Expensive wine might not be as great as you think it is

Can’t tell the difference between a glass of “Two Buck Chuck” and a $100 bottle of wine? Don’t worry — you are far from alone.

A study conducted by a psychologist at Hertfordshire University revealed that when asked to distinguish between inexpensive and expensive wines, people guessed correctly just about half of the time, reports wine writer Mike Peterson for Quartz.

In other words, most people would have the same level of success in guessing a wine’s value if they skipped the taste test and just flipped a coin instead.

Experienced drinkers and wine experts may be able to differentiate between expensive and inexpensive wine, but perception trumps a taste test for the average drinker.

Peterson notes that in a 2008 study, enjoyment of wine was proven to be greatly impacted by how much people are told the wine costs. What’s more, the effect can be physically proven — when drinking wines believed to be more expensive, participants had increased activity in the region of the brain associated with pleasure.

You can’t necessarily trick yourself into believing that you paid more for a bottle of wine than you see on your receipt.
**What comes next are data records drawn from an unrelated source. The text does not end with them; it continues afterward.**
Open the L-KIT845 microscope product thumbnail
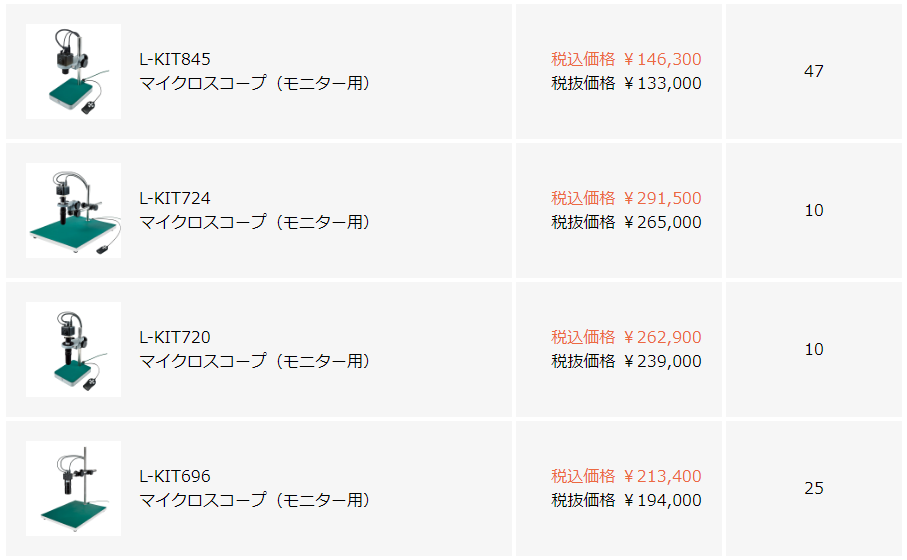 tap(73, 72)
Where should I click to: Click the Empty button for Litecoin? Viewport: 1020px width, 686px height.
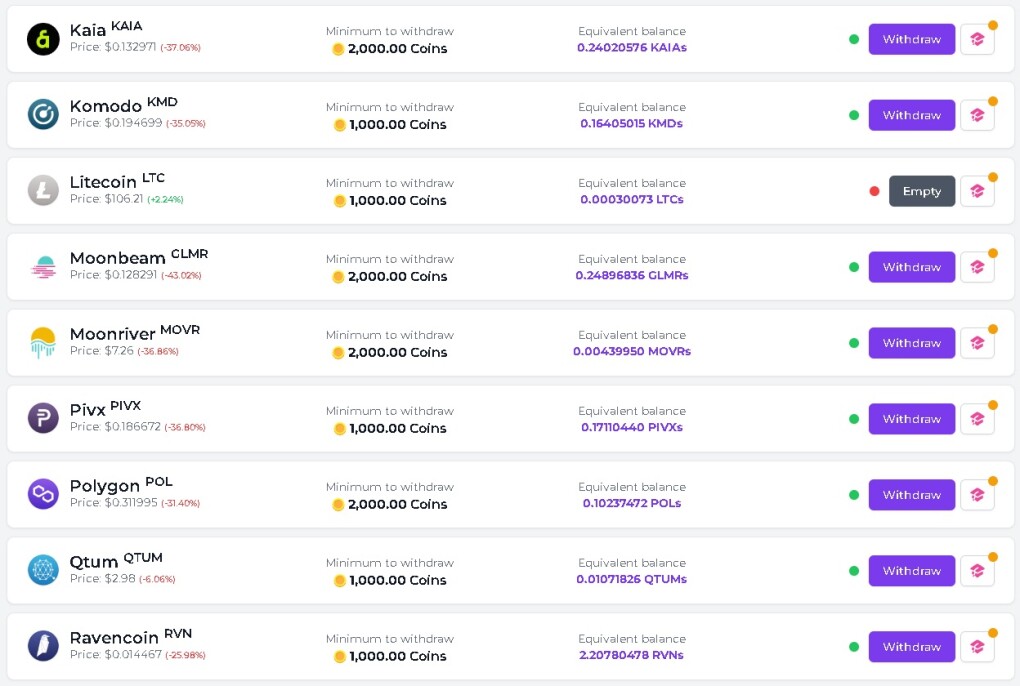click(x=922, y=191)
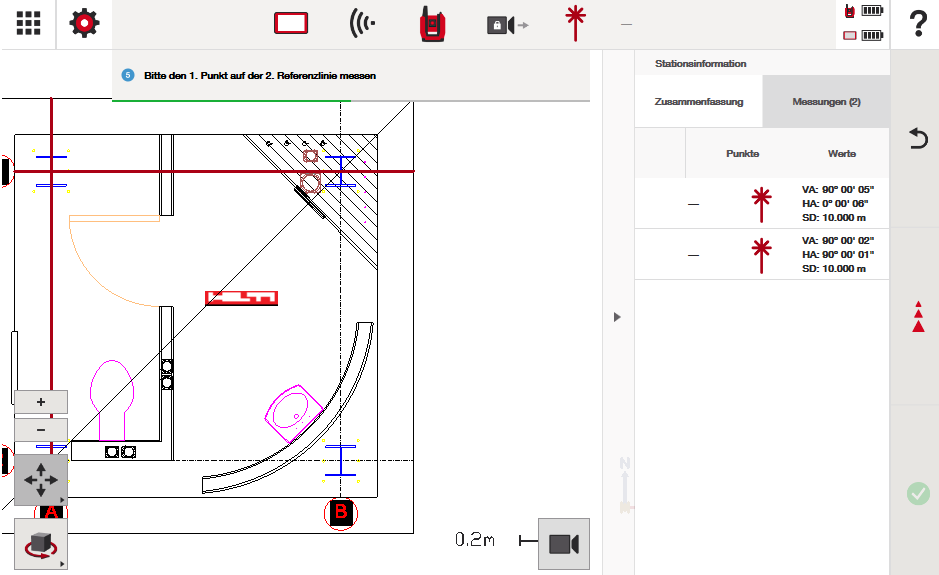This screenshot has width=939, height=575.
Task: Zoom out with the minus button
Action: point(41,430)
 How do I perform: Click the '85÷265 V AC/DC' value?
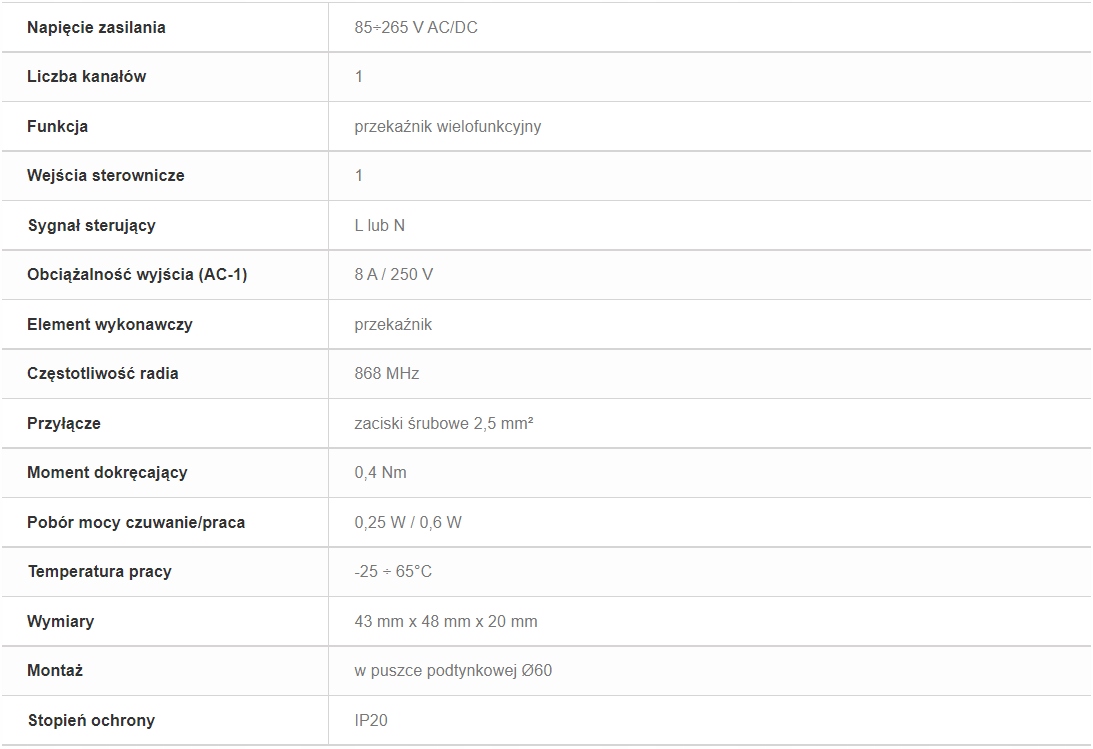tap(416, 27)

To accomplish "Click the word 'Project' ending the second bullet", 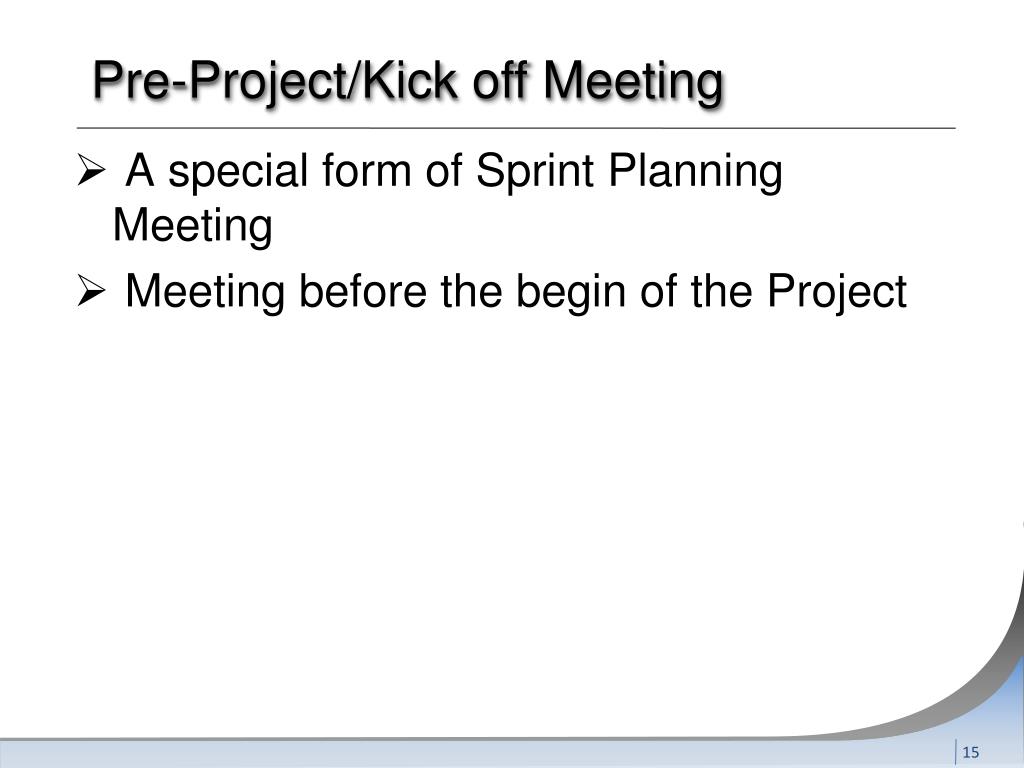I will pyautogui.click(x=837, y=292).
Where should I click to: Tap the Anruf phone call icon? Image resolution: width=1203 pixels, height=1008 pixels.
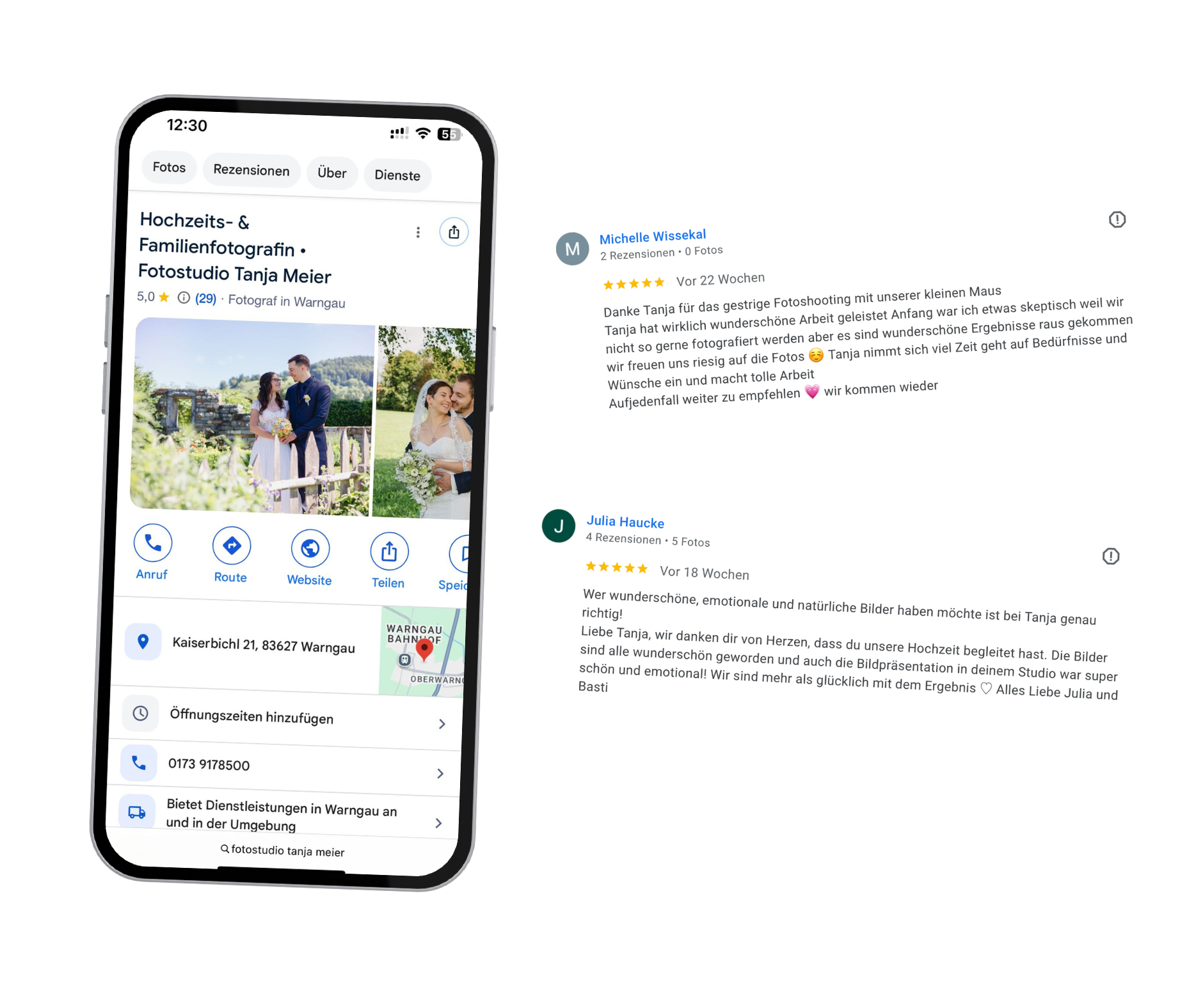point(153,543)
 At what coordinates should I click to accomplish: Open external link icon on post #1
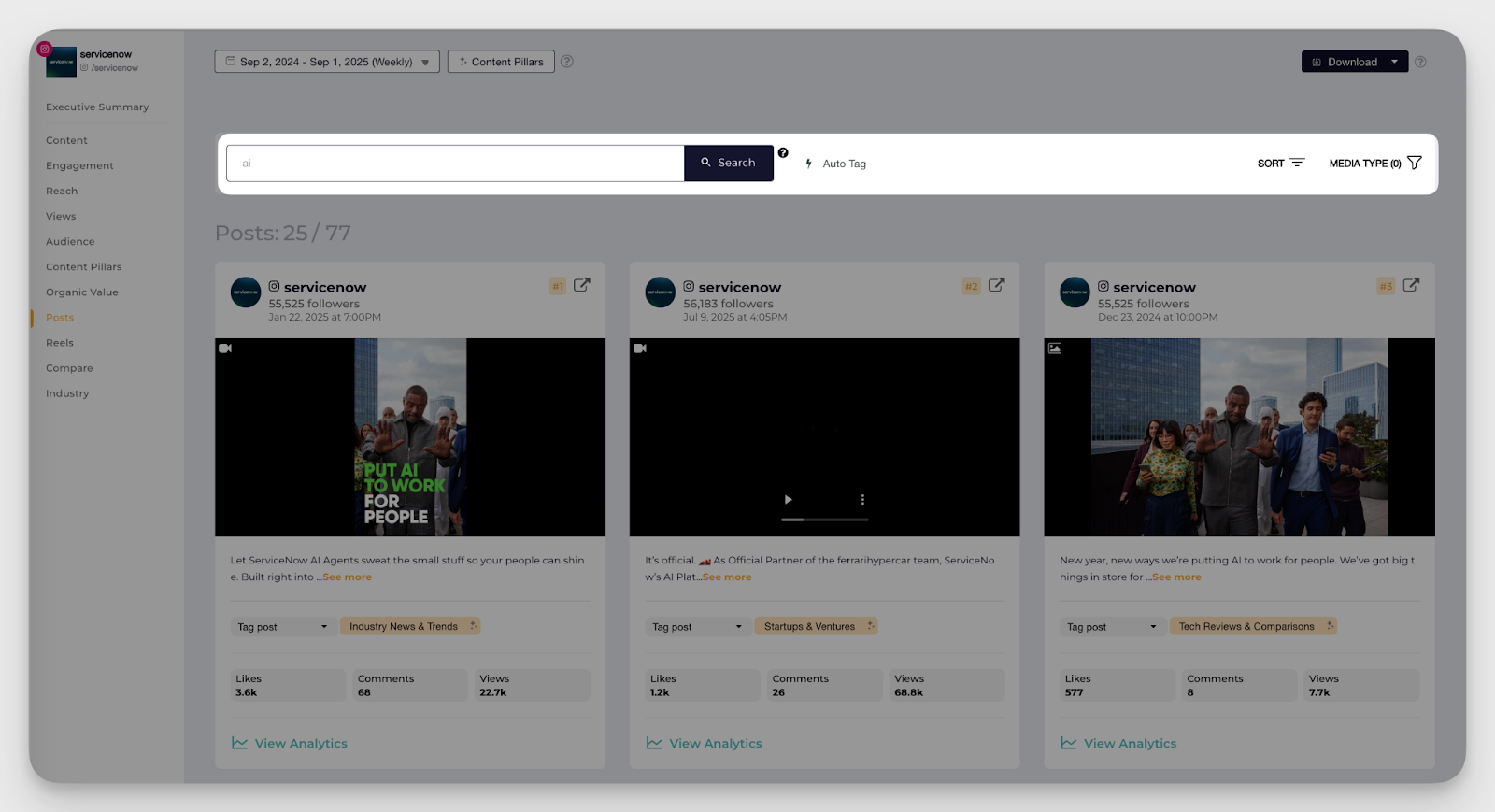coord(581,285)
However, Peterson advises taking a few steps to get as much enjoyment as you can from your wine, no matter the price tag.

Always pour your wine in a clear and classy decanter before serving, something Peterson calls a “wine perception steroid.” Then, serve wine in smaller, high-end wine glasses to allow for utmost enjoyment.

If you allow your imagination to take control, it probably doesn’t matter if you spent $10 or $75 on the bottle, if you know how to present the wine correctly.